Dataset content START
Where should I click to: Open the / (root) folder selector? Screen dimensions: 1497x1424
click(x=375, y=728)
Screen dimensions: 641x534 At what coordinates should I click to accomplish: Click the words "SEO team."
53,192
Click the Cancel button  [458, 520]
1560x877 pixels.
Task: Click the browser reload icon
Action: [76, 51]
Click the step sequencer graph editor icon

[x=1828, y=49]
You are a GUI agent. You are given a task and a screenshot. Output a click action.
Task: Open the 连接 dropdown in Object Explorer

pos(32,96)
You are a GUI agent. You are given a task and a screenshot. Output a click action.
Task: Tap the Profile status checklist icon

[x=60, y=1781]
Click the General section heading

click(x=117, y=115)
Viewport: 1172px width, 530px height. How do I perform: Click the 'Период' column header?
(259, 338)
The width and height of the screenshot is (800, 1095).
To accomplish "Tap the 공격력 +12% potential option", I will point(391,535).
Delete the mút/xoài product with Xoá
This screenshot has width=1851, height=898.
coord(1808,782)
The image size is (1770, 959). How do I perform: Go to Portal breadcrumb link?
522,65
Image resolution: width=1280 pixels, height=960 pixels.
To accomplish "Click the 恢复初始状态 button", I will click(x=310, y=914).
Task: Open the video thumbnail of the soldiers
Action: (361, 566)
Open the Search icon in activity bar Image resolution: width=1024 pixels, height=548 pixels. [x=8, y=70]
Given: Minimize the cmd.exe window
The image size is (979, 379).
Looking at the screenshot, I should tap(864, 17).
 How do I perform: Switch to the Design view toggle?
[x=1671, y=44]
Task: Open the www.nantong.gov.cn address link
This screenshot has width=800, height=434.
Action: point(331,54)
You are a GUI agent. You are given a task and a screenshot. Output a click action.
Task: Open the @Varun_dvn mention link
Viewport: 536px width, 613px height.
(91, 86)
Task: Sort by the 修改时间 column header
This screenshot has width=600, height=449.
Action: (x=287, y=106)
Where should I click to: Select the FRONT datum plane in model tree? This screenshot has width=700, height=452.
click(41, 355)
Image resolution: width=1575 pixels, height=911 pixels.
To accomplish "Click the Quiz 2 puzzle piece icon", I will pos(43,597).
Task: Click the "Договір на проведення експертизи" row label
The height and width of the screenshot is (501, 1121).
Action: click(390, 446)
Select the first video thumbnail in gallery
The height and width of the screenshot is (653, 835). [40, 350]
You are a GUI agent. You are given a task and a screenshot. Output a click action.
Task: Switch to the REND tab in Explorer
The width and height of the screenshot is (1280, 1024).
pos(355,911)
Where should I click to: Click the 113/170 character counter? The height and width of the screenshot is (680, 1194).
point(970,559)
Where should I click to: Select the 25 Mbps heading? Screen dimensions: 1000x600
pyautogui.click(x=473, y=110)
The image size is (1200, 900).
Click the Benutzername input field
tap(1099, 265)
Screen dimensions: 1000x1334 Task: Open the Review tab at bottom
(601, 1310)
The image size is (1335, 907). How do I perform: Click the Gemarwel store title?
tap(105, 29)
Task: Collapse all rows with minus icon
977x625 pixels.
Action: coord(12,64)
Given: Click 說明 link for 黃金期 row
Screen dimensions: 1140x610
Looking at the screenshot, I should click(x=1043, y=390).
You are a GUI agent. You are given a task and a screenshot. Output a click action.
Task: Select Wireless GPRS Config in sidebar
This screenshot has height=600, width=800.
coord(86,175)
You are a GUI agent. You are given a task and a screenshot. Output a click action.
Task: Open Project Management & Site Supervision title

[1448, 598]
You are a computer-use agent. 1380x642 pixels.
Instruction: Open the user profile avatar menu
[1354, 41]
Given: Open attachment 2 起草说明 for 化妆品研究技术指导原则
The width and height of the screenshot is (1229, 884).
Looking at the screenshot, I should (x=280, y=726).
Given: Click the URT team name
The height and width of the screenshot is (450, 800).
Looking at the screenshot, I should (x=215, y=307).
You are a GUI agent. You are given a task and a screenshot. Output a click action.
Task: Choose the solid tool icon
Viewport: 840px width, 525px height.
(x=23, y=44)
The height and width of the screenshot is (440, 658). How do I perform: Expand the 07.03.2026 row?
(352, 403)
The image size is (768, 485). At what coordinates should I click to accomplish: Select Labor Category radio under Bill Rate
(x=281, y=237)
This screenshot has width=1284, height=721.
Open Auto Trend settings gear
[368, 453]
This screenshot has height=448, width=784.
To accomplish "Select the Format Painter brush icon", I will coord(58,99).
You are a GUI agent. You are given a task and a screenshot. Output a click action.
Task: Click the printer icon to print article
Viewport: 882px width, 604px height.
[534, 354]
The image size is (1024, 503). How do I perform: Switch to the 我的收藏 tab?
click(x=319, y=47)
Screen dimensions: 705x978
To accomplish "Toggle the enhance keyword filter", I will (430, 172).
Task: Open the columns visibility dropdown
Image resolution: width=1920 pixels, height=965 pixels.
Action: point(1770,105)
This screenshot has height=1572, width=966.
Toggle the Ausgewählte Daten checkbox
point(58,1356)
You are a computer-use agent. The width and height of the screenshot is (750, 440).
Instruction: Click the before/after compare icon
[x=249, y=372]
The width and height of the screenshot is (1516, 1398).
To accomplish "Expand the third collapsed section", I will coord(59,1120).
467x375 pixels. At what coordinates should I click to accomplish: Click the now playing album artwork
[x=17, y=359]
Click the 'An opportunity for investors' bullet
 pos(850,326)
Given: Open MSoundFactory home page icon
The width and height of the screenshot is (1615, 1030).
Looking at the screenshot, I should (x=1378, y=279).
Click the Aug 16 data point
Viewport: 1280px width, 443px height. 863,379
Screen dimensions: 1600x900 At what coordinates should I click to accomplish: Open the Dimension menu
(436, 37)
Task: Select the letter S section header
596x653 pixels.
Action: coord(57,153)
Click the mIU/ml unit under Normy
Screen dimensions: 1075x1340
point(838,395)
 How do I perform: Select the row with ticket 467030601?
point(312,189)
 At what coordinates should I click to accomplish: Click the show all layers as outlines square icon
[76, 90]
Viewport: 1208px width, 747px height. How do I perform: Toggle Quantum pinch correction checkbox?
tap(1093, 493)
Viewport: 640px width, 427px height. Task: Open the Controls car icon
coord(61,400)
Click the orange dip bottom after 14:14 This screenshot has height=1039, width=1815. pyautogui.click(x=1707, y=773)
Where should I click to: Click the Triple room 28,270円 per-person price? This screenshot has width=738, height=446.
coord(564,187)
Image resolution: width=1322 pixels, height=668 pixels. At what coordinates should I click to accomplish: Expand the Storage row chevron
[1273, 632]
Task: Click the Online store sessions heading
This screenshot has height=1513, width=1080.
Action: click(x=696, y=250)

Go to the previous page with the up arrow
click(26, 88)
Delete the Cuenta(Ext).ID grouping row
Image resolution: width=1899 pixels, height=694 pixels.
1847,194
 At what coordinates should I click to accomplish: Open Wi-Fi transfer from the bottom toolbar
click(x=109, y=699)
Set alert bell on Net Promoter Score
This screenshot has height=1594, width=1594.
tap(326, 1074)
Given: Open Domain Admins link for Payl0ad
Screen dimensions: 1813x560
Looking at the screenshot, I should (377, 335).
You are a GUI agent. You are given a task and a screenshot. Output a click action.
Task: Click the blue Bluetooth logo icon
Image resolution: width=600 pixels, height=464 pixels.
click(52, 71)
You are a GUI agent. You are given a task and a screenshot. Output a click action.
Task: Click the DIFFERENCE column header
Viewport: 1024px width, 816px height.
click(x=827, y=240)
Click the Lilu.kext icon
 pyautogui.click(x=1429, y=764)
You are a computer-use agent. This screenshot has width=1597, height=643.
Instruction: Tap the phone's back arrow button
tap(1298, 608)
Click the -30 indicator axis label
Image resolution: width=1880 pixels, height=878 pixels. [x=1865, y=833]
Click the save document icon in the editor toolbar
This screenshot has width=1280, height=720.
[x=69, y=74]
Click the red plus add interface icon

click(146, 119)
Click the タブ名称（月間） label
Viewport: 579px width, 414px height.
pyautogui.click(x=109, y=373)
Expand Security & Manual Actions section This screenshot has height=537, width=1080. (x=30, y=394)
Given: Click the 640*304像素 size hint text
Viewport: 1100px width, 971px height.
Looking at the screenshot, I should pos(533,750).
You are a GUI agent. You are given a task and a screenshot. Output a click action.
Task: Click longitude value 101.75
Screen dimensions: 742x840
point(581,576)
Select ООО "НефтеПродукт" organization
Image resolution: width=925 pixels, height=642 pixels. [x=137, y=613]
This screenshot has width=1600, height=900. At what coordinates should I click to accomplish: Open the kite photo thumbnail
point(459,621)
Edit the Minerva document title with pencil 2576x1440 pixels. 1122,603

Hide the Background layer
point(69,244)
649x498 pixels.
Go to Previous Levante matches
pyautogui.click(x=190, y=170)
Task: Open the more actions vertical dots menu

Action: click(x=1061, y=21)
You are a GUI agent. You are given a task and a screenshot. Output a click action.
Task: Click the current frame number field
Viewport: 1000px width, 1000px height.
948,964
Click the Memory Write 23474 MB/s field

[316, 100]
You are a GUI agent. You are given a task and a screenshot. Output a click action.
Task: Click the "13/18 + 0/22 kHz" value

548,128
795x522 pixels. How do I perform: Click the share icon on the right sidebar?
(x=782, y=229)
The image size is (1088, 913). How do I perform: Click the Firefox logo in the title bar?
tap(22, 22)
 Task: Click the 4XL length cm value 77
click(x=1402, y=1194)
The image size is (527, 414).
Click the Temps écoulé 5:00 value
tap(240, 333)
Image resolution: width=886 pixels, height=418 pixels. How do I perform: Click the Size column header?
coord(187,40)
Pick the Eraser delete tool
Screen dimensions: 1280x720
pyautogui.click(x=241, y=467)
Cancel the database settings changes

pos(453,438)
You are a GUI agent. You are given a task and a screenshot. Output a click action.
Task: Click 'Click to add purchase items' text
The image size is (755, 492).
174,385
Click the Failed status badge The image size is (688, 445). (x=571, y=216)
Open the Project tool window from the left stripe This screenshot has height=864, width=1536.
Dataset content END
* _Activity_
Start with the line above that contains "Instruction: Click the" and end with the line that contains "Given: Open MSoundFactory home page icon". Write out those lines exactly, and only those.

* _Expected answer_
Instruction: Click the before/after compare icon
[x=249, y=372]
The width and height of the screenshot is (1516, 1398).
To accomplish "Expand the third collapsed section", I will coord(59,1120).
467x375 pixels. At what coordinates should I click to accomplish: Click the now playing album artwork
[x=17, y=359]
Click the 'An opportunity for investors' bullet
 pos(850,326)
Given: Open MSoundFactory home page icon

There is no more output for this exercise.